*** DATASET ***

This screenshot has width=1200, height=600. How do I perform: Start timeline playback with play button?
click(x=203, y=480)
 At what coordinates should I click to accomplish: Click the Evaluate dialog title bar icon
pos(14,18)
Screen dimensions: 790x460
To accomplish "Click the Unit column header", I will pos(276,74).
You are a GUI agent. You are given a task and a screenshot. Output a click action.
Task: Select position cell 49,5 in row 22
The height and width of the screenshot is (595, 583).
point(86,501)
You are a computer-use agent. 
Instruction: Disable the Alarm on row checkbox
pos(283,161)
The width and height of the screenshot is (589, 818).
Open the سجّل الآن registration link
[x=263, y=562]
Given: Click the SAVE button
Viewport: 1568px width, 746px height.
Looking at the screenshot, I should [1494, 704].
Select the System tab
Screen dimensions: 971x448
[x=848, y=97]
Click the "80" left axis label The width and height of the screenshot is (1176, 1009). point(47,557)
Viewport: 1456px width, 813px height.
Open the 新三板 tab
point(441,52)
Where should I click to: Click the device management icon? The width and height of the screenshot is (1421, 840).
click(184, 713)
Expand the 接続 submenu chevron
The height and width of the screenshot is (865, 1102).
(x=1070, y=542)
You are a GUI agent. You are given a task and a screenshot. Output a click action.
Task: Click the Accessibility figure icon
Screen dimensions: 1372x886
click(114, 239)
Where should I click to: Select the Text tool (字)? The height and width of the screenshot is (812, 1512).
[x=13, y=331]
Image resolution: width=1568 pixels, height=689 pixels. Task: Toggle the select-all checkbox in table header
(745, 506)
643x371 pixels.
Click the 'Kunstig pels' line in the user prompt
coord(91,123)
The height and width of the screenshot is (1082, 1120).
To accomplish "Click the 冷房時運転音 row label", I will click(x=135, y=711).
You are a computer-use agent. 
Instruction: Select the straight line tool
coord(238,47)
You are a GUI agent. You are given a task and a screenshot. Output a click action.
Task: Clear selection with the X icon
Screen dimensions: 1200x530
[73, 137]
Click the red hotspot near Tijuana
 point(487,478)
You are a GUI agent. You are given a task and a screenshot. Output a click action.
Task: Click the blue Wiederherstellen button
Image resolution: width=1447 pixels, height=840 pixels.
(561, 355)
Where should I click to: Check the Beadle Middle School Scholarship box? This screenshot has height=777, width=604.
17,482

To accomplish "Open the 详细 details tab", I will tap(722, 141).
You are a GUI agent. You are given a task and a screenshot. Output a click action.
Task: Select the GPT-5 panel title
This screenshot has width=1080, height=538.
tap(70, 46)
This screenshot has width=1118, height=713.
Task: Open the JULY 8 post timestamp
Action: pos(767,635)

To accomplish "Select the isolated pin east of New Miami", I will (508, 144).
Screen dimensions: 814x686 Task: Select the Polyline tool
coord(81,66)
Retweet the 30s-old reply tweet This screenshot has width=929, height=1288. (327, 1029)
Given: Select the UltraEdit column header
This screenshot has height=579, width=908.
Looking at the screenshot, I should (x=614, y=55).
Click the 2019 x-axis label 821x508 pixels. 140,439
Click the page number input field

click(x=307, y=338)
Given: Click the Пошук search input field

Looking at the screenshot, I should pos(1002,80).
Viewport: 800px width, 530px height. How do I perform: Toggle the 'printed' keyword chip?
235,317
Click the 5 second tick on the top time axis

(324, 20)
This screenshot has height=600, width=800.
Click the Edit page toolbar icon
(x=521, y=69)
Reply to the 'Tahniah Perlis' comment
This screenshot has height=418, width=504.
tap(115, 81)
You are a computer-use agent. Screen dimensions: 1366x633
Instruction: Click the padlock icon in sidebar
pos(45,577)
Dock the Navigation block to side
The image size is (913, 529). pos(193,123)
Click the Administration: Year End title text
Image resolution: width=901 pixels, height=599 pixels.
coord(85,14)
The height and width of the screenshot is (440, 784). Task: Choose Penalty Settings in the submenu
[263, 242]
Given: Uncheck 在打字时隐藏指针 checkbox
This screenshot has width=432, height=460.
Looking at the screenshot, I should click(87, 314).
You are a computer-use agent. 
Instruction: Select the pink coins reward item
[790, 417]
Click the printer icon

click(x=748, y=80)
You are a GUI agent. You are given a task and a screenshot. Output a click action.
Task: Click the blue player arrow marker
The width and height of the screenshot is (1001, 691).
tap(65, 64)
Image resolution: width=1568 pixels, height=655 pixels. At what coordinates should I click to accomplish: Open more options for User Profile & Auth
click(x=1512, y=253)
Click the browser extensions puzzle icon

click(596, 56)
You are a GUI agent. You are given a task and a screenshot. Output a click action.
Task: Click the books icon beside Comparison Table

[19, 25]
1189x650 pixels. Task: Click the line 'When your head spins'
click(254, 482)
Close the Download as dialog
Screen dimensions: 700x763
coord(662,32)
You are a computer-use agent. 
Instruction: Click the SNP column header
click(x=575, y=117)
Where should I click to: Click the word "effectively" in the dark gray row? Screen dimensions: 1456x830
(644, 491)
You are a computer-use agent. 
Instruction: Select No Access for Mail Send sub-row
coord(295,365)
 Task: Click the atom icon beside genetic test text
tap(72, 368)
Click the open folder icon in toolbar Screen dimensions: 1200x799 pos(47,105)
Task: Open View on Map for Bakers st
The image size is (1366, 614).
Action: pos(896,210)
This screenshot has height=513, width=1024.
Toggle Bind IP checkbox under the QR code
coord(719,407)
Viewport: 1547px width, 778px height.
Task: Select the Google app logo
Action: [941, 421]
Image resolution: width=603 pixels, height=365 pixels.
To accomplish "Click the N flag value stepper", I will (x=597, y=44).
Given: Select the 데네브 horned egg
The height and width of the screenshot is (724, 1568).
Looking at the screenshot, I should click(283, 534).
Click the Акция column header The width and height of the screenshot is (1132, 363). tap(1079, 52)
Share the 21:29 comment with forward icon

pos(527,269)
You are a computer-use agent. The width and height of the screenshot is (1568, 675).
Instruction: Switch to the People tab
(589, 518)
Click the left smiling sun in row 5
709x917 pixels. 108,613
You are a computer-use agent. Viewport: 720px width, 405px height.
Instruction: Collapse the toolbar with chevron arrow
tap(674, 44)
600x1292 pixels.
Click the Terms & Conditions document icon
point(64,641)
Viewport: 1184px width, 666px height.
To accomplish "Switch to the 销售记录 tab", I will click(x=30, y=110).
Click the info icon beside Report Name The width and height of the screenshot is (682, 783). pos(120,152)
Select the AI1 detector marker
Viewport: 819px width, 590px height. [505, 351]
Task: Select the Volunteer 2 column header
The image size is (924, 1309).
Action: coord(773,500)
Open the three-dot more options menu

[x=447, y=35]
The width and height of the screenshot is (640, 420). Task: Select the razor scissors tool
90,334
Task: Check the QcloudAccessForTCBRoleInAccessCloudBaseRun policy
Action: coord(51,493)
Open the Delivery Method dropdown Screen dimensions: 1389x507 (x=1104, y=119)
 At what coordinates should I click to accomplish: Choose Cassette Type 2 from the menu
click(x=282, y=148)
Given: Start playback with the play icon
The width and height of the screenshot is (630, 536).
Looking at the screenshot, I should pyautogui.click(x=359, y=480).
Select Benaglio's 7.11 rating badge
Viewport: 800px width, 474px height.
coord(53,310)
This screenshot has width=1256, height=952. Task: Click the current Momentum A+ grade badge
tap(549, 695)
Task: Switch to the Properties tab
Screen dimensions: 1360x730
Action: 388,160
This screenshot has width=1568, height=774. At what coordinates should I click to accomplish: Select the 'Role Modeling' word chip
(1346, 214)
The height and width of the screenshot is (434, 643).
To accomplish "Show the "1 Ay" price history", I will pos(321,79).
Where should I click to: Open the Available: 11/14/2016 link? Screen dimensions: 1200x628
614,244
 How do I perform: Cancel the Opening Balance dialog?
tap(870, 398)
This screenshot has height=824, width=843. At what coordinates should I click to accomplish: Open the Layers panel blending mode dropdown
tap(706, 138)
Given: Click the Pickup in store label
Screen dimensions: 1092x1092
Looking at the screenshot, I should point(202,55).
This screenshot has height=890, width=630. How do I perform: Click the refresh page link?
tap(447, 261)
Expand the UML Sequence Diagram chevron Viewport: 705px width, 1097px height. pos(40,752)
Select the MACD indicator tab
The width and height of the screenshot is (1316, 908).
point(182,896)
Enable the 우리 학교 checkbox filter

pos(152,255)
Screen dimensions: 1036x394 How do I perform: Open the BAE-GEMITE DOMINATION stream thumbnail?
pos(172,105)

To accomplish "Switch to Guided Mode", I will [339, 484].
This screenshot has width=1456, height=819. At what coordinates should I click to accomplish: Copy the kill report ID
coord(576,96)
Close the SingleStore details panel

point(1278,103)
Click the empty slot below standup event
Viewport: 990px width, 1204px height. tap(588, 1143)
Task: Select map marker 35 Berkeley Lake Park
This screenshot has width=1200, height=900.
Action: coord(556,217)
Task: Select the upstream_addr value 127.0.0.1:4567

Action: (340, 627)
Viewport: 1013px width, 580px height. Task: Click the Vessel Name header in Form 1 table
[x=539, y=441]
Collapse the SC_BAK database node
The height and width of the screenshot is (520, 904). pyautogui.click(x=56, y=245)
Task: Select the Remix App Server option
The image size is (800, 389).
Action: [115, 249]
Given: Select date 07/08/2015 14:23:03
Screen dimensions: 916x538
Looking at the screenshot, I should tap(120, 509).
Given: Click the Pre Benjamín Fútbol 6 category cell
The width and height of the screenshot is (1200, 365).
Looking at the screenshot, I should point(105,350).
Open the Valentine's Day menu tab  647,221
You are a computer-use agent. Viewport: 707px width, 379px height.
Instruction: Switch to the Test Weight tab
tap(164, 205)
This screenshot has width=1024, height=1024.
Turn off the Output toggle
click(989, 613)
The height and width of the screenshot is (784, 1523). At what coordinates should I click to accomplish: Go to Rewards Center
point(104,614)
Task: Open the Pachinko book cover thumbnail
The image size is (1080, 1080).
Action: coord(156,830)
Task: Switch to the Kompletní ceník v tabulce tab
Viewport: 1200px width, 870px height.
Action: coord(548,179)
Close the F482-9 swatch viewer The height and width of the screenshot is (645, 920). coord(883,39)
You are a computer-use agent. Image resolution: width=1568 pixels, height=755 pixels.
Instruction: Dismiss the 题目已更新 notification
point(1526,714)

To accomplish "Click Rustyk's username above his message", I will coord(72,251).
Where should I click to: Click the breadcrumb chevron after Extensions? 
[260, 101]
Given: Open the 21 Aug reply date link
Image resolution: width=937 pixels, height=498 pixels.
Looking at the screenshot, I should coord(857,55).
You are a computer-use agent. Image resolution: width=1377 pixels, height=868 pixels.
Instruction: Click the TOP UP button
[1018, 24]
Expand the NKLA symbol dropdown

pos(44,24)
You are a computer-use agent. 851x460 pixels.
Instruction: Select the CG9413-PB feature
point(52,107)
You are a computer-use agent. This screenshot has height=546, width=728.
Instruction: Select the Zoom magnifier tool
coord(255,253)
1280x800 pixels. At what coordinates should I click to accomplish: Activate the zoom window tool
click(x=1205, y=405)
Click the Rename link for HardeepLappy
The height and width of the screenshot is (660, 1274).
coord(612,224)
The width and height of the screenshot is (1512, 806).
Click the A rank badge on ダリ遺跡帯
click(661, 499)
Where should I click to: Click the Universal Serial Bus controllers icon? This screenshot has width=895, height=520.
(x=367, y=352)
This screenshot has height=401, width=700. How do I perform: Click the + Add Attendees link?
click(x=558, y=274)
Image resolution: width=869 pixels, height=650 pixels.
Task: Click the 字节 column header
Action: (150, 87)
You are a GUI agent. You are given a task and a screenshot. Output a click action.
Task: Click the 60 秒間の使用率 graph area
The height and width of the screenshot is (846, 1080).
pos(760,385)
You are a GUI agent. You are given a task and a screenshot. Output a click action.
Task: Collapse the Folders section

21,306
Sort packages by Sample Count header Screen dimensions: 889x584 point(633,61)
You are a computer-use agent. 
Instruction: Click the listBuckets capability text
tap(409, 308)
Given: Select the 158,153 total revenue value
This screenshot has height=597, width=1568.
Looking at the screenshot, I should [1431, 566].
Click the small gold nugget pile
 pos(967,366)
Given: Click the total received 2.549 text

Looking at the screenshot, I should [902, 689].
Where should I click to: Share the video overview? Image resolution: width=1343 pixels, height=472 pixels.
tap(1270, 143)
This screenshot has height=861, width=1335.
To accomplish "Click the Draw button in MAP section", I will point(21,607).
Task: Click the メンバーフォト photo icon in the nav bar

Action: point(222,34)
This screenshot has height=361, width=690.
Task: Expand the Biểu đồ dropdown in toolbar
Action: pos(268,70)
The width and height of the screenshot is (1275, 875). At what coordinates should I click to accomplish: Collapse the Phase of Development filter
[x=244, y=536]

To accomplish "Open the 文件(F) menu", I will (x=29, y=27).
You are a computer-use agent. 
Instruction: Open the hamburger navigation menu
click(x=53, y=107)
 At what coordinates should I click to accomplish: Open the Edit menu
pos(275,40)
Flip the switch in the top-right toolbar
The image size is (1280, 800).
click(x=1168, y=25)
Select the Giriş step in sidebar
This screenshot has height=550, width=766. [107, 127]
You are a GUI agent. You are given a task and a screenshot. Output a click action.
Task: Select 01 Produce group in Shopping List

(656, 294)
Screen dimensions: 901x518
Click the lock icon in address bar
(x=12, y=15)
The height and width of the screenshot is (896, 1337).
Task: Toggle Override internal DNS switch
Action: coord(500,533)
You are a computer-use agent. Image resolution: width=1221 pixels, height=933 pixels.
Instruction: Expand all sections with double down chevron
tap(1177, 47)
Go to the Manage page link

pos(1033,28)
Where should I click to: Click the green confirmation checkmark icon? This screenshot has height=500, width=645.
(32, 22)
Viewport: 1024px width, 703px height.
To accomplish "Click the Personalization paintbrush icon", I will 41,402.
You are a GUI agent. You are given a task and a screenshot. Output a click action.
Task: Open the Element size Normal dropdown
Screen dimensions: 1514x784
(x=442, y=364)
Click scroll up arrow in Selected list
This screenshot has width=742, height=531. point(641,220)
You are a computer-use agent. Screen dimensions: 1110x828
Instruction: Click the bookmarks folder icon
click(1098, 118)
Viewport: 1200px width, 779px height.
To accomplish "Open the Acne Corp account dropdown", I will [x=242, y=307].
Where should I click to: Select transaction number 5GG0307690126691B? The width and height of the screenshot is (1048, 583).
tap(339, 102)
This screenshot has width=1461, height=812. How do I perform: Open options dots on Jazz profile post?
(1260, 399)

***

■ WHAT THIS TASK INVOLVES ■
Wherever a line above contains the string "blue", copy that line.

■ TASK RESPONSE ■
Task: Click the blue Wiederherstellen button
Task: Click the blue player arrow marker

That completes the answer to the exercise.